Items:
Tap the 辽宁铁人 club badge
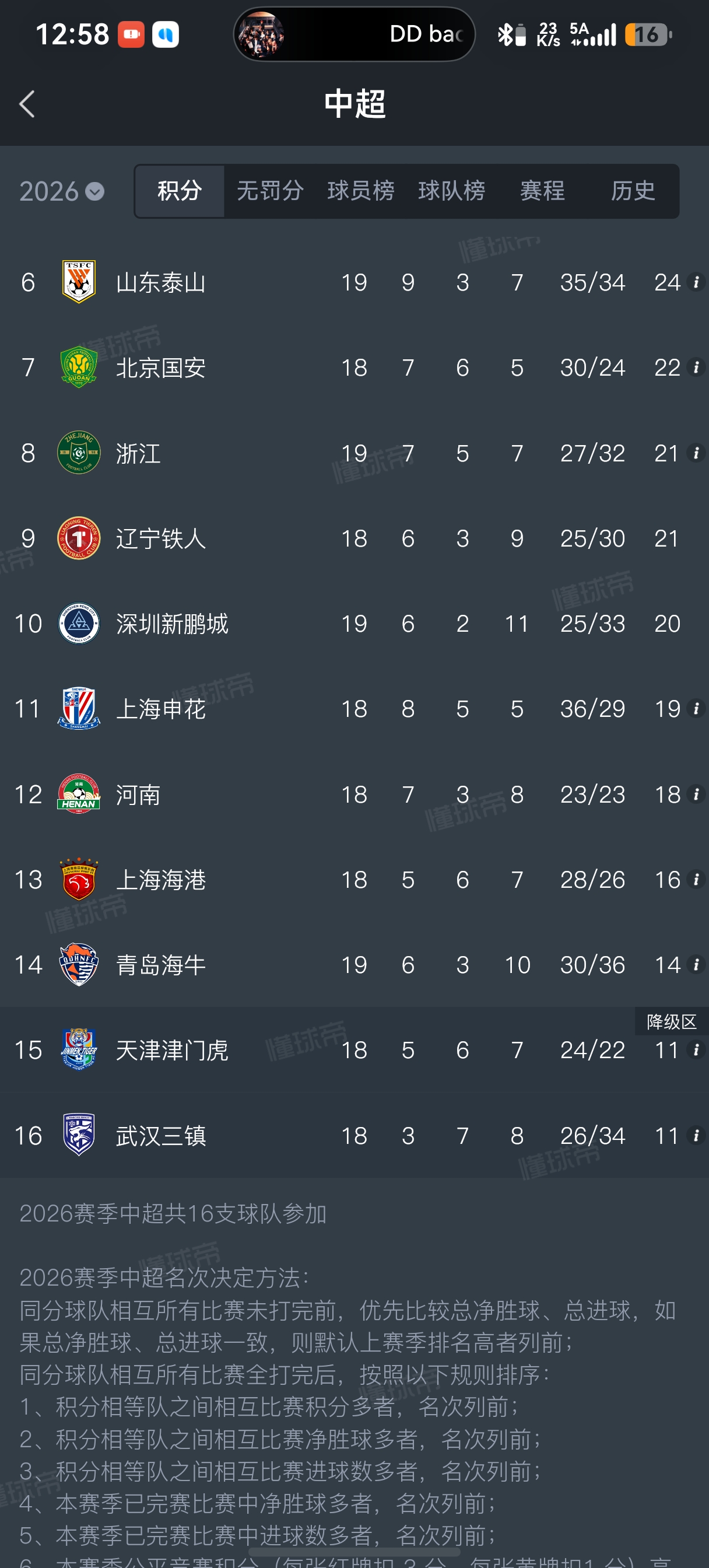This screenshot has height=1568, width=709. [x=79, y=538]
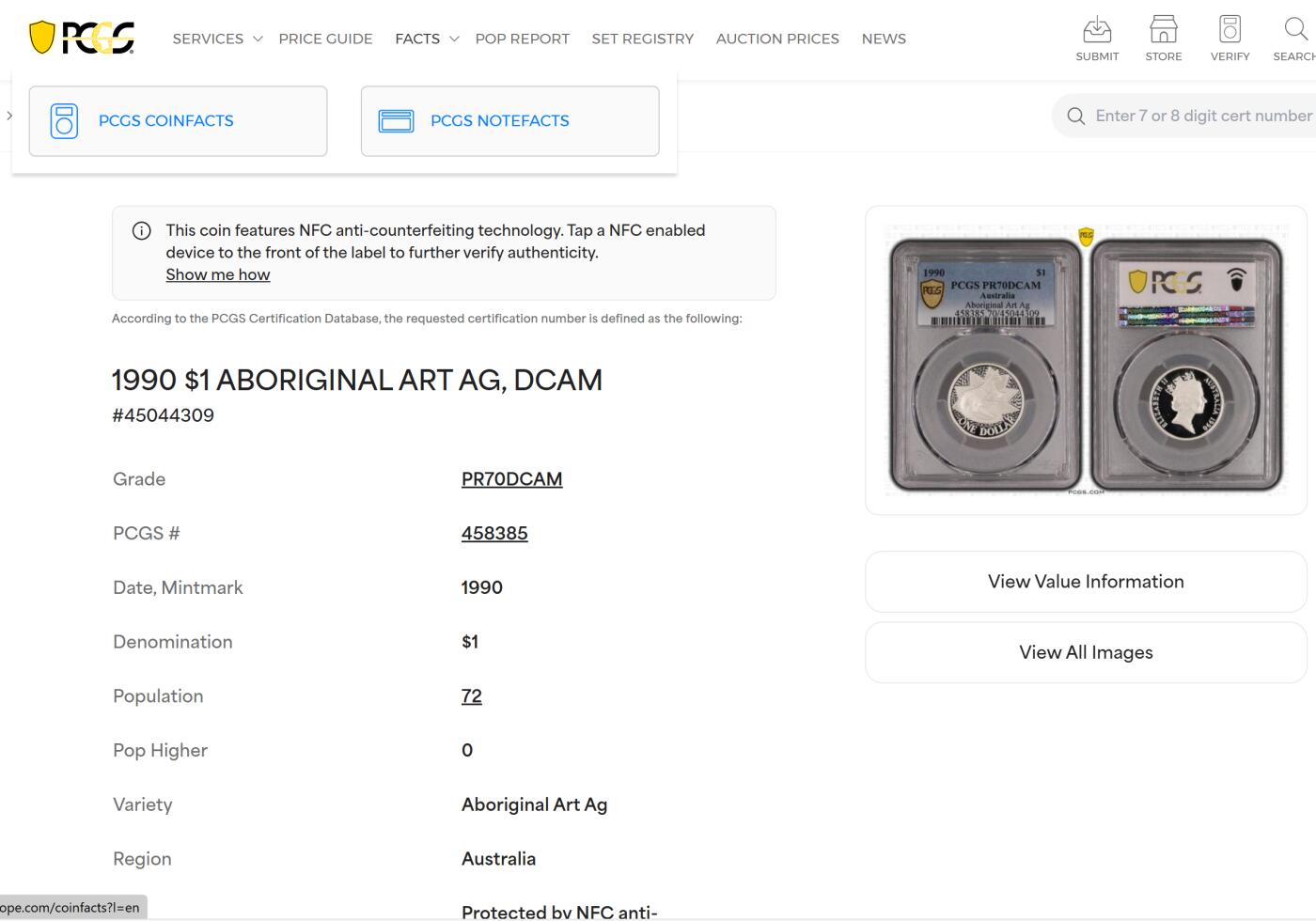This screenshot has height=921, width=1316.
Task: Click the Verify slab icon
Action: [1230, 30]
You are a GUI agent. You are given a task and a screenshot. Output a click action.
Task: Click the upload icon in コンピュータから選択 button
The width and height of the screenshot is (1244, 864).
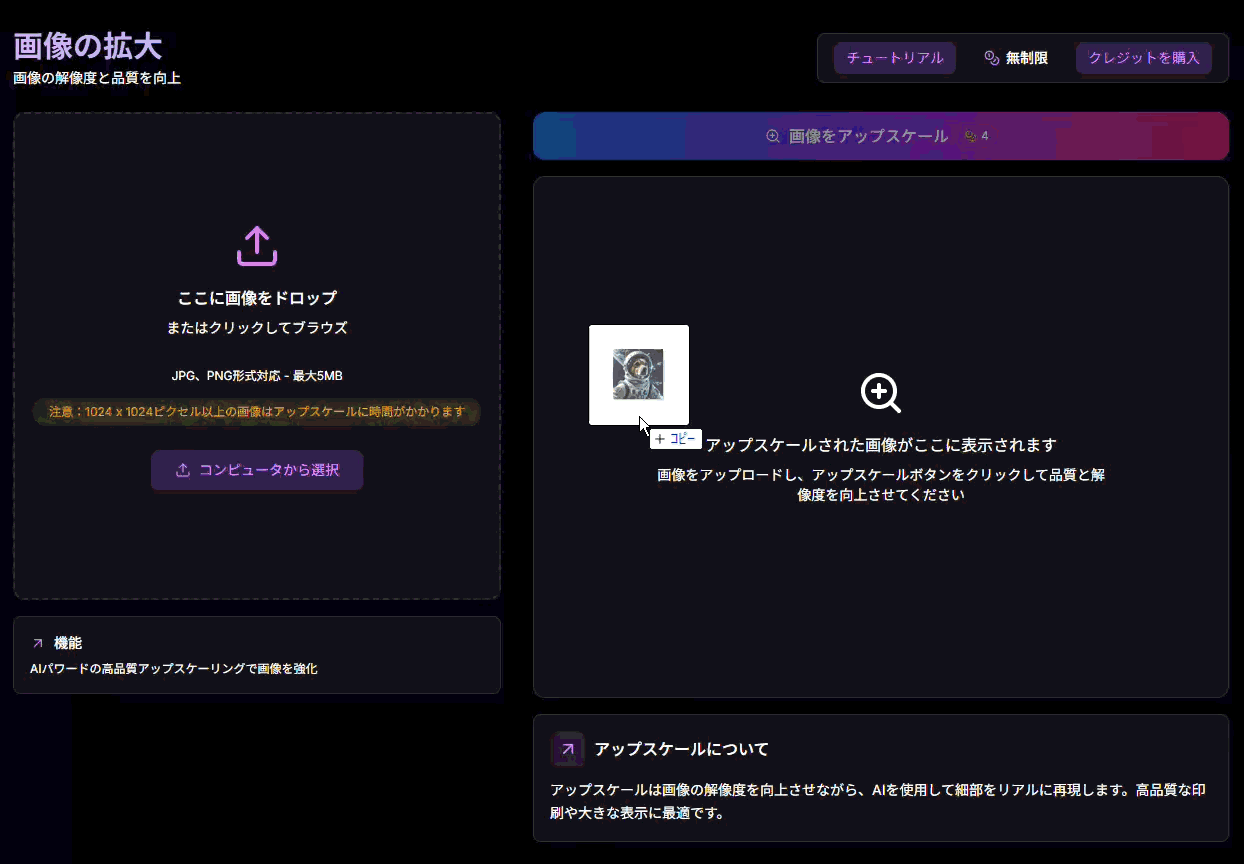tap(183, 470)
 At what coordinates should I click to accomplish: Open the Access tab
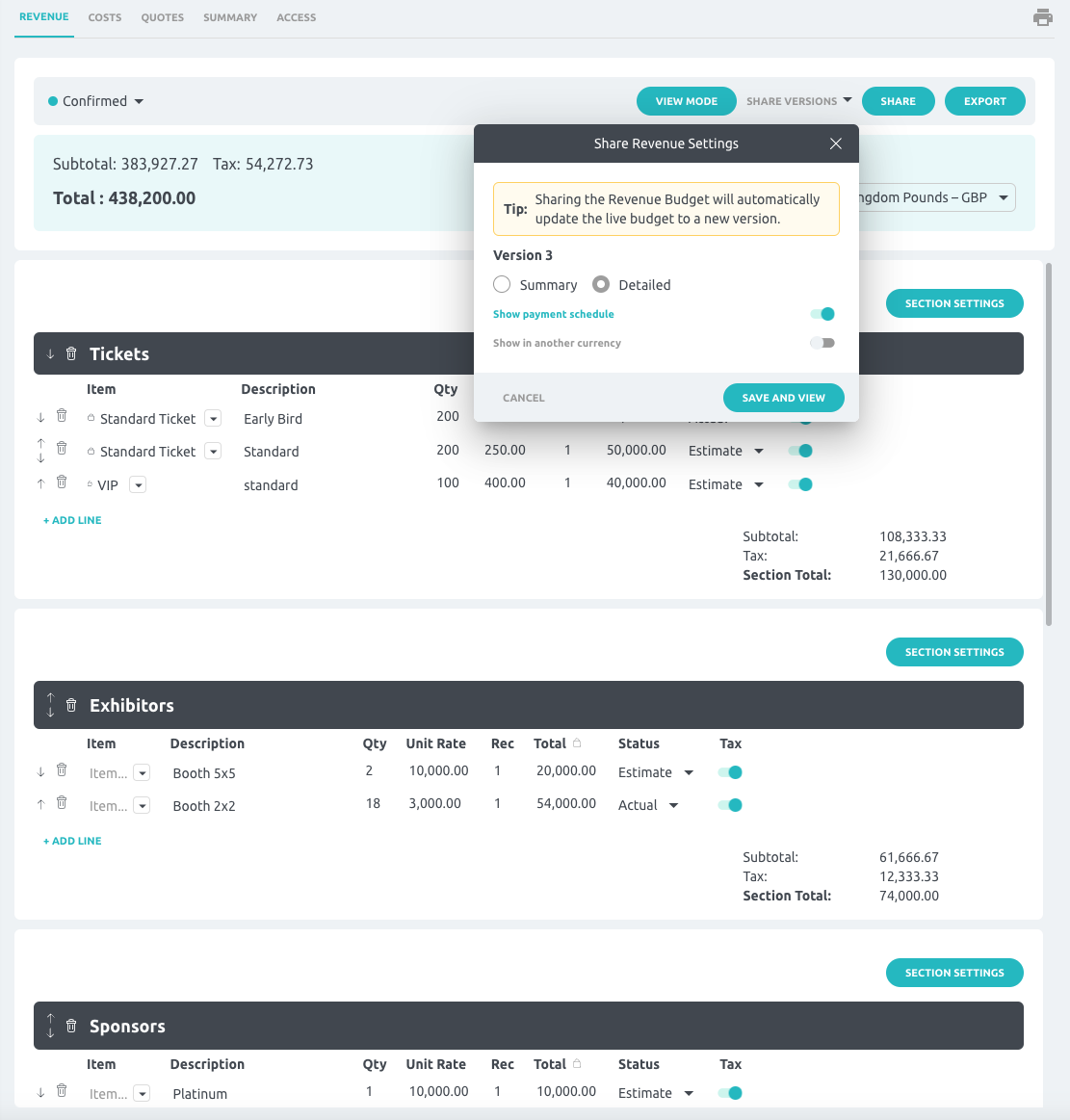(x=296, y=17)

Task directions:
Reproduce all of the material above line for line, with no changes, and leave out the pictures.

Answer for the task:
Tap the 辽宁铁人 club badge
This screenshot has height=1568, width=709. [x=79, y=538]
This screenshot has height=921, width=1316.
Task: Click the Verify slab icon
Action: [1230, 30]
You are a GUI agent. You are given a task and a screenshot. Output a click action.
Task: Click the upload icon in コンピュータから選択 button
The width and height of the screenshot is (1244, 864).
tap(183, 470)
 At what coordinates should I click to accomplish: Open the Access tab
(x=296, y=17)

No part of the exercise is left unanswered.